Robert Schulte-Frohlinde


Akteneinsicht BMJ

5. Dezember 2009

In dem Verfahren betreffend eine Akteneinsicht bei dem Bundesministerium der Justiz auf der Grundlage des Gesetzes zur Regelung des Zugangs zu Informationen des Bundes (Informationsfreiheitsgesetz IFG) hat die zweite Kammer des Verwaltungsgerichts Berlin den zweiten Termin zur mündlichen Verhandlung in dem Verfahren auf Donnerstag, den 17. Dezember 2009. Der behauptete Anspruch auf Akteneinsicht beschränkt sich auf den Zeitraum bis zur Erhebung der Klage, also auf einen Zeitraum, der vor Beginn der (zweiten) "Untersuchung" des BMJ liegt, die Ende 2010 abgeschlossen werden soll.

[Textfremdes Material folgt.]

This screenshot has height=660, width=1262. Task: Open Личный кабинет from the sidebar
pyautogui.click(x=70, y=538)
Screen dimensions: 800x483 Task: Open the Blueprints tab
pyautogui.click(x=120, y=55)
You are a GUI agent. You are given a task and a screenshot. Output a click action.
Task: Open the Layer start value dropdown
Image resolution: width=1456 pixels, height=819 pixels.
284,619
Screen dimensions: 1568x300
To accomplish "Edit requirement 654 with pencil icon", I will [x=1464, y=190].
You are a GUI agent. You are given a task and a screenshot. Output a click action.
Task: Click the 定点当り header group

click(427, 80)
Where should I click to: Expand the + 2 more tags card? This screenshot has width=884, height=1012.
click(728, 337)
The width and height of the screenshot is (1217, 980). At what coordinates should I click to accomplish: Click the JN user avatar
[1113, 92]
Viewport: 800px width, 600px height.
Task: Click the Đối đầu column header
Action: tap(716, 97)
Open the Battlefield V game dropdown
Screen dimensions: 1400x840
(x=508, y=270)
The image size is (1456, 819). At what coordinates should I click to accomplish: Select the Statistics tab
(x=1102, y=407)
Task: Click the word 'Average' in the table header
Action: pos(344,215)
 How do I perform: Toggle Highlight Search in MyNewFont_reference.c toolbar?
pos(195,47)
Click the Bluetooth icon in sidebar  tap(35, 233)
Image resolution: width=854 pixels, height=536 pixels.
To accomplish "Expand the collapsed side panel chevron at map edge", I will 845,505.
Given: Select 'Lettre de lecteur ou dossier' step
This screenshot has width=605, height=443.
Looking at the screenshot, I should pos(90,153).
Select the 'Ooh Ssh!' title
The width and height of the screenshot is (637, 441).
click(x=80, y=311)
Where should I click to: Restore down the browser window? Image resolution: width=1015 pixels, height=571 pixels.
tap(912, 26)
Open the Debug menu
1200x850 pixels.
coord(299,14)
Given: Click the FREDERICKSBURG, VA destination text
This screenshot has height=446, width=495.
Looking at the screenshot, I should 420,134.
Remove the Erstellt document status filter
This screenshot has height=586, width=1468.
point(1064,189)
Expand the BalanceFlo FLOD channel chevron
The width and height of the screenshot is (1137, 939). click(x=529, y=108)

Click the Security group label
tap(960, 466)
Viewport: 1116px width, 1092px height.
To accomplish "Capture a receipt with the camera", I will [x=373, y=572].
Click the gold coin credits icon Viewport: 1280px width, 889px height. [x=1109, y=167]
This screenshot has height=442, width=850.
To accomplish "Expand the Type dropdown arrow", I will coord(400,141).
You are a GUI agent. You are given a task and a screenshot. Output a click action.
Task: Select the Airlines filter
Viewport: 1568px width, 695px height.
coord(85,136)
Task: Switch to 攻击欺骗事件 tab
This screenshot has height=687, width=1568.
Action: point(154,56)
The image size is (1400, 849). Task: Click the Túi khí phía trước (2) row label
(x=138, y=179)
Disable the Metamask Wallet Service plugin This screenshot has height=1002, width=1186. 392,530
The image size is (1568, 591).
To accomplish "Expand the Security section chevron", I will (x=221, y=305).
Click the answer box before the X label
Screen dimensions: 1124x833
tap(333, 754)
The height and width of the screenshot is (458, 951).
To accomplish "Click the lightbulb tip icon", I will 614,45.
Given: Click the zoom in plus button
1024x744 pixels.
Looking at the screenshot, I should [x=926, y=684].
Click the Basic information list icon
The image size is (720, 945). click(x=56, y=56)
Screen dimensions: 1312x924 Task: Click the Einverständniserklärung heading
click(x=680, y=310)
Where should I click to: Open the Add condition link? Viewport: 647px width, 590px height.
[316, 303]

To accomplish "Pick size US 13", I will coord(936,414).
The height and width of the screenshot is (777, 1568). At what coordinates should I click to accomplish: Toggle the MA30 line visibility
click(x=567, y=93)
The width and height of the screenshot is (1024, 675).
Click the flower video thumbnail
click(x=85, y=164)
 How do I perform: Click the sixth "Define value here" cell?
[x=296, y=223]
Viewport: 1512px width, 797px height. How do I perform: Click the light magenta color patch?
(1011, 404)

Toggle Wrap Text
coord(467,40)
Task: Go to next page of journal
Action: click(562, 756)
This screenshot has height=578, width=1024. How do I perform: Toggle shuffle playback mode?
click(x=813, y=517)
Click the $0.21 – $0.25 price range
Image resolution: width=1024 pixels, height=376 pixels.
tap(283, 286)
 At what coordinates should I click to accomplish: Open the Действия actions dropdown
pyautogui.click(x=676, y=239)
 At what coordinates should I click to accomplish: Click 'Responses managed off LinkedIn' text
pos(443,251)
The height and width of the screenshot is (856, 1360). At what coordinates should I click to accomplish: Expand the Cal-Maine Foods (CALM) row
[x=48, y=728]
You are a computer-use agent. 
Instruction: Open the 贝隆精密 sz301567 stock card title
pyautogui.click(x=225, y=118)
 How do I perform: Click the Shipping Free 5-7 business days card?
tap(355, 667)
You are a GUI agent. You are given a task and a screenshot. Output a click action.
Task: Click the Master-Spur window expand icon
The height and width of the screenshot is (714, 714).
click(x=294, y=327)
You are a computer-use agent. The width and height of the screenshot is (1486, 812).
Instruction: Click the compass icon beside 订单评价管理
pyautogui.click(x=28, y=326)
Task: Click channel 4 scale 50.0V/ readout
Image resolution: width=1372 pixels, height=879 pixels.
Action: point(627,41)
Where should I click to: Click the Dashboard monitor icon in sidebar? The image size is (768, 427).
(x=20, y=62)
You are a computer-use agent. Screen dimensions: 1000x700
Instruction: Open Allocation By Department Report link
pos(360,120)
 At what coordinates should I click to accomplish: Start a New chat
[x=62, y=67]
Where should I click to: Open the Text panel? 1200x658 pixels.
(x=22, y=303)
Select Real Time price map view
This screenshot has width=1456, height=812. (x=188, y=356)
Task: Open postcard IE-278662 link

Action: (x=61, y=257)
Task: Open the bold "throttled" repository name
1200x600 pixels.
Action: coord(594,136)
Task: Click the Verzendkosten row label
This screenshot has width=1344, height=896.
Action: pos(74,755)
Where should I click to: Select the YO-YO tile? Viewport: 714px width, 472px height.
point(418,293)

Es handelt sich um die Klage des Verfassers auf Einsicht in die Akten des Bundes ministeriums der Justiz betreffend die Vorgänge, in denen sich Informationen über die tatsächliche Entwicklung der Sorgetragung nicht verheirateter Eltern gemäß den Ausführungen des Urteils des BVerfG vom 29. Januar 2003 - 1 BvL 20/99 und 2 BvR 933/01 - befinden. Das Gericht hatte in dem ersten Termin zur mündlichen Verhandlung am 25. Juni 2009 darauf hingewiesen, dass nach vorläufiger Einschätzung der Anwendungsbereich des IFG eröffnet ist und zu den behaupteten Ausschlussgründen nach dem IFG nicht ausreichend vorgetragen ist. Das Gericht hat dem BMJ aufgegeben, die Vorgänge (Akten), in denen sich solche Informationen befinden, bis zum 10. August 2009 genau mit Angabe von Aktenzeichen zu bezeichnen. Das Gericht hat auf Antrag des BMJ diesem eine Frist bis zum 10. August 2009 für einen weiteren Schriftsatz gewährt, um diese Vorgänge im Einzelnen bezeichnen zu können und auch zu den Ausschlussgründen gegebenenfalls weiter Stellung zu nehmen.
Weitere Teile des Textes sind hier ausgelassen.